* [Given records]:
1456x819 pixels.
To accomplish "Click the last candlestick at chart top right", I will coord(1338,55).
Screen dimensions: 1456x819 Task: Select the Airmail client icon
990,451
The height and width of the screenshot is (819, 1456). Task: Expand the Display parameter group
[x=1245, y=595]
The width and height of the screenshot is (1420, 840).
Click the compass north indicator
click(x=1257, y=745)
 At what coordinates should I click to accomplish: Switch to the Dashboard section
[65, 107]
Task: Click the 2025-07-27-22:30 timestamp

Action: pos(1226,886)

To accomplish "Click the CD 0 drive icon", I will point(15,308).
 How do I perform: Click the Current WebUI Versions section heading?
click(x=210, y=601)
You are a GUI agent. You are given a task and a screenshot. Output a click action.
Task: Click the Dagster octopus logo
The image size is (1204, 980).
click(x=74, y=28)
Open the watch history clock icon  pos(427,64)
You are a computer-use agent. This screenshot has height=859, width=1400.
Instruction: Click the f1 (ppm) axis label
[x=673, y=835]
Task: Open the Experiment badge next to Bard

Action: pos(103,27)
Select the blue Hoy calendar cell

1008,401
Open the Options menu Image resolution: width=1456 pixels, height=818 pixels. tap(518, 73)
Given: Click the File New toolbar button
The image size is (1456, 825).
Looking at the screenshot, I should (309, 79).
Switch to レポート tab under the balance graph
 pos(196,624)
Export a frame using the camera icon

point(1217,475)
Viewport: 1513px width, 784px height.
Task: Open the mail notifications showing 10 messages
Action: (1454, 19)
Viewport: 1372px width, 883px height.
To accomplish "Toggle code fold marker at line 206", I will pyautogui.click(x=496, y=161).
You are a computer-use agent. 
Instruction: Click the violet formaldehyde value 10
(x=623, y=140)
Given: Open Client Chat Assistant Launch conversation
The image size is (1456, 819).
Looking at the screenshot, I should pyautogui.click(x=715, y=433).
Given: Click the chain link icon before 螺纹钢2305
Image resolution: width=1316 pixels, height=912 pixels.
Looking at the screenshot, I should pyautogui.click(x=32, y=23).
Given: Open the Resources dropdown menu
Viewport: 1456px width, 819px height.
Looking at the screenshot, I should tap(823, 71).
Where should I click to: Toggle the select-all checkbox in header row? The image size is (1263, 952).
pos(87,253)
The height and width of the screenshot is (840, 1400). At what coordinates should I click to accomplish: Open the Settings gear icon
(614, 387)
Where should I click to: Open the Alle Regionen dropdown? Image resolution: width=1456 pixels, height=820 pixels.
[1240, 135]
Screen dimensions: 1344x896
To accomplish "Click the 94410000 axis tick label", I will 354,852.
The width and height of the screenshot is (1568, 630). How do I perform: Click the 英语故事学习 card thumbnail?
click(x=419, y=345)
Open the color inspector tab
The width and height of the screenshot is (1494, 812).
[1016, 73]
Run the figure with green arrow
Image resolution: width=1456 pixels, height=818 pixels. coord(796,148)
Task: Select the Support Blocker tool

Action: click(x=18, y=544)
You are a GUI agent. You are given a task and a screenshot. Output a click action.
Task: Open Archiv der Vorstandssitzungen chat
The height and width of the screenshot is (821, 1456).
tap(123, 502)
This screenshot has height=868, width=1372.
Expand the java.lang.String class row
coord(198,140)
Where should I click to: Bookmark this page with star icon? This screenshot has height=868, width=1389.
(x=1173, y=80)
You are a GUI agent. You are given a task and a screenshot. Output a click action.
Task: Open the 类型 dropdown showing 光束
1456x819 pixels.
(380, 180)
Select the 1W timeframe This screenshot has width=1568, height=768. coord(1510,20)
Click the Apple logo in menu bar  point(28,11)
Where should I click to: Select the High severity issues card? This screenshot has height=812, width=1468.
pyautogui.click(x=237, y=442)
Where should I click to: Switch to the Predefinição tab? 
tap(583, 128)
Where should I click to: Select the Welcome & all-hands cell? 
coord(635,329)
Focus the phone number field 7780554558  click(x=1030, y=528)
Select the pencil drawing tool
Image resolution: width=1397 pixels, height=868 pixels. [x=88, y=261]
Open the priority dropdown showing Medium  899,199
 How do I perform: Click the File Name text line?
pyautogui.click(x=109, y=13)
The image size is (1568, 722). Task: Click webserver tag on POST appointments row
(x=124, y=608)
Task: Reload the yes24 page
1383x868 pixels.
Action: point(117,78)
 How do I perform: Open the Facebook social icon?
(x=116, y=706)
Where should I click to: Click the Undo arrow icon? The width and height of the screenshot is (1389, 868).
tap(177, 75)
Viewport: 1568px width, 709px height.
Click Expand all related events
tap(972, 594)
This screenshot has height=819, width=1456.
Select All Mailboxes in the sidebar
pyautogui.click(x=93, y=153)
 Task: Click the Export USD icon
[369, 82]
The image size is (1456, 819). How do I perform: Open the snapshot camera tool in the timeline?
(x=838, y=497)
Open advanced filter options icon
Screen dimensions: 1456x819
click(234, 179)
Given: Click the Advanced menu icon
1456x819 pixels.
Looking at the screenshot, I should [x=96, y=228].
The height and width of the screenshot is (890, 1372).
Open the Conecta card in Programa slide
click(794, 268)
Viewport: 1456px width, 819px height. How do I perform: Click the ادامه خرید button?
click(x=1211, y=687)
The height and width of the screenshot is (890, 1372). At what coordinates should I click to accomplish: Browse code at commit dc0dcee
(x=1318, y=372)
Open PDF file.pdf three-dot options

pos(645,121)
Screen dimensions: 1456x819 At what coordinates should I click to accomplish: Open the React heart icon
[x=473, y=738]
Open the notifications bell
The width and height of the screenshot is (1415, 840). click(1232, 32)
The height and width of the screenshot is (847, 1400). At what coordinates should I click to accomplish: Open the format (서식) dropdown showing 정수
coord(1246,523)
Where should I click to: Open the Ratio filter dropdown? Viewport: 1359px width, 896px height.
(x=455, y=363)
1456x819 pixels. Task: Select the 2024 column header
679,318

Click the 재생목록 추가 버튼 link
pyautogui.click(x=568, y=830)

* [Task to complete]: Retype all of the data word for word.

* [Task response]:
1456x819 pixels.
To accomplish "Click the last candlestick at chart top right", I will coord(1338,55).
Screen dimensions: 1456x819 Task: Select the Airmail client icon
990,451
The height and width of the screenshot is (819, 1456). Task: Expand the Display parameter group
[x=1245, y=595]
The width and height of the screenshot is (1420, 840).
Click the compass north indicator
click(x=1257, y=745)
 At what coordinates should I click to accomplish: Switch to the Dashboard section
[65, 107]
Task: Click the 2025-07-27-22:30 timestamp

Action: pos(1226,886)

To accomplish "Click the CD 0 drive icon", I will point(15,308).
 How do I perform: Click the Current WebUI Versions section heading?
click(x=210, y=601)
You are a GUI agent. You are given a task and a screenshot. Output a click action.
Task: Click the Dagster octopus logo
The image size is (1204, 980).
click(x=74, y=28)
Open the watch history clock icon  pos(427,64)
You are a computer-use agent. This screenshot has height=859, width=1400.
Instruction: Click the f1 (ppm) axis label
[x=673, y=835]
Task: Open the Experiment badge next to Bard

Action: pos(103,27)
Select the blue Hoy calendar cell

1008,401
Open the Options menu Image resolution: width=1456 pixels, height=818 pixels. tap(518, 73)
Given: Click the File New toolbar button
The image size is (1456, 825).
Looking at the screenshot, I should (309, 79).
Switch to レポート tab under the balance graph
 pos(196,624)
Export a frame using the camera icon

point(1217,475)
Viewport: 1513px width, 784px height.
Task: Open the mail notifications showing 10 messages
Action: (1454, 19)
Viewport: 1372px width, 883px height.
To accomplish "Toggle code fold marker at line 206", I will pyautogui.click(x=496, y=161).
You are a computer-use agent. 
Instruction: Click the violet formaldehyde value 10
(x=623, y=140)
Given: Open Client Chat Assistant Launch conversation
The image size is (1456, 819).
Looking at the screenshot, I should pyautogui.click(x=715, y=433).
Given: Click the chain link icon before 螺纹钢2305
Image resolution: width=1316 pixels, height=912 pixels.
Looking at the screenshot, I should pyautogui.click(x=32, y=23).
Given: Open the Resources dropdown menu
Viewport: 1456px width, 819px height.
Looking at the screenshot, I should tap(823, 71).
Where should I click to: Toggle the select-all checkbox in header row? The image size is (1263, 952).
pos(87,253)
The height and width of the screenshot is (840, 1400). At what coordinates should I click to accomplish: Open the Settings gear icon
(614, 387)
Where should I click to: Open the Alle Regionen dropdown? Image resolution: width=1456 pixels, height=820 pixels.
[1240, 135]
Screen dimensions: 1344x896
To accomplish "Click the 94410000 axis tick label", I will 354,852.
The width and height of the screenshot is (1568, 630). How do I perform: Click the 英语故事学习 card thumbnail?
click(x=419, y=345)
Open the color inspector tab
The width and height of the screenshot is (1494, 812).
[1016, 73]
Run the figure with green arrow
Image resolution: width=1456 pixels, height=818 pixels. coord(796,148)
Task: Select the Support Blocker tool

Action: click(x=18, y=544)
You are a GUI agent. You are given a task and a screenshot. Output a click action.
Task: Open Archiv der Vorstandssitzungen chat
The height and width of the screenshot is (821, 1456).
tap(123, 502)
This screenshot has height=868, width=1372.
Expand the java.lang.String class row
coord(198,140)
Where should I click to: Bookmark this page with star icon? This screenshot has height=868, width=1389.
(x=1173, y=80)
You are a GUI agent. You are given a task and a screenshot. Output a click action.
Task: Open the 类型 dropdown showing 光束
1456x819 pixels.
(380, 180)
Select the 1W timeframe This screenshot has width=1568, height=768. coord(1510,20)
Click the Apple logo in menu bar  point(28,11)
Where should I click to: Select the High severity issues card? This screenshot has height=812, width=1468.
pyautogui.click(x=237, y=442)
Where should I click to: Switch to the Predefinição tab? 
tap(583, 128)
Where should I click to: Select the Welcome & all-hands cell? 
coord(635,329)
Focus the phone number field 7780554558  click(x=1030, y=528)
Select the pencil drawing tool
Image resolution: width=1397 pixels, height=868 pixels. [x=88, y=261]
Open the priority dropdown showing Medium  899,199
 How do I perform: Click the File Name text line?
pyautogui.click(x=109, y=13)
The image size is (1568, 722). Task: Click webserver tag on POST appointments row
(x=124, y=608)
Task: Reload the yes24 page
1383x868 pixels.
Action: point(117,78)
 How do I perform: Open the Facebook social icon?
(x=116, y=706)
Where should I click to: Click the Undo arrow icon? The width and height of the screenshot is (1389, 868).
tap(177, 75)
Viewport: 1568px width, 709px height.
Click Expand all related events
tap(972, 594)
This screenshot has height=819, width=1456.
Select All Mailboxes in the sidebar
pyautogui.click(x=93, y=153)
 Task: Click the Export USD icon
[369, 82]
The image size is (1456, 819). How do I perform: Open the snapshot camera tool in the timeline?
(x=838, y=497)
Open advanced filter options icon
Screen dimensions: 1456x819
click(234, 179)
Given: Click the Advanced menu icon
1456x819 pixels.
Looking at the screenshot, I should [x=96, y=228].
The height and width of the screenshot is (890, 1372).
Open the Conecta card in Programa slide
click(794, 268)
Viewport: 1456px width, 819px height. How do I perform: Click the ادامه خرید button?
click(x=1211, y=687)
The height and width of the screenshot is (890, 1372). At what coordinates should I click to accomplish: Browse code at commit dc0dcee
(x=1318, y=372)
Open PDF file.pdf three-dot options

pos(645,121)
Screen dimensions: 1456x819 At what coordinates should I click to accomplish: Open the React heart icon
[x=473, y=738]
Open the notifications bell
The width and height of the screenshot is (1415, 840). click(1232, 32)
The height and width of the screenshot is (847, 1400). At what coordinates should I click to accomplish: Open the format (서식) dropdown showing 정수
coord(1246,523)
Where should I click to: Open the Ratio filter dropdown? Viewport: 1359px width, 896px height.
(x=455, y=363)
1456x819 pixels. Task: Select the 2024 column header
679,318

Click the 재생목록 추가 버튼 link
pyautogui.click(x=568, y=830)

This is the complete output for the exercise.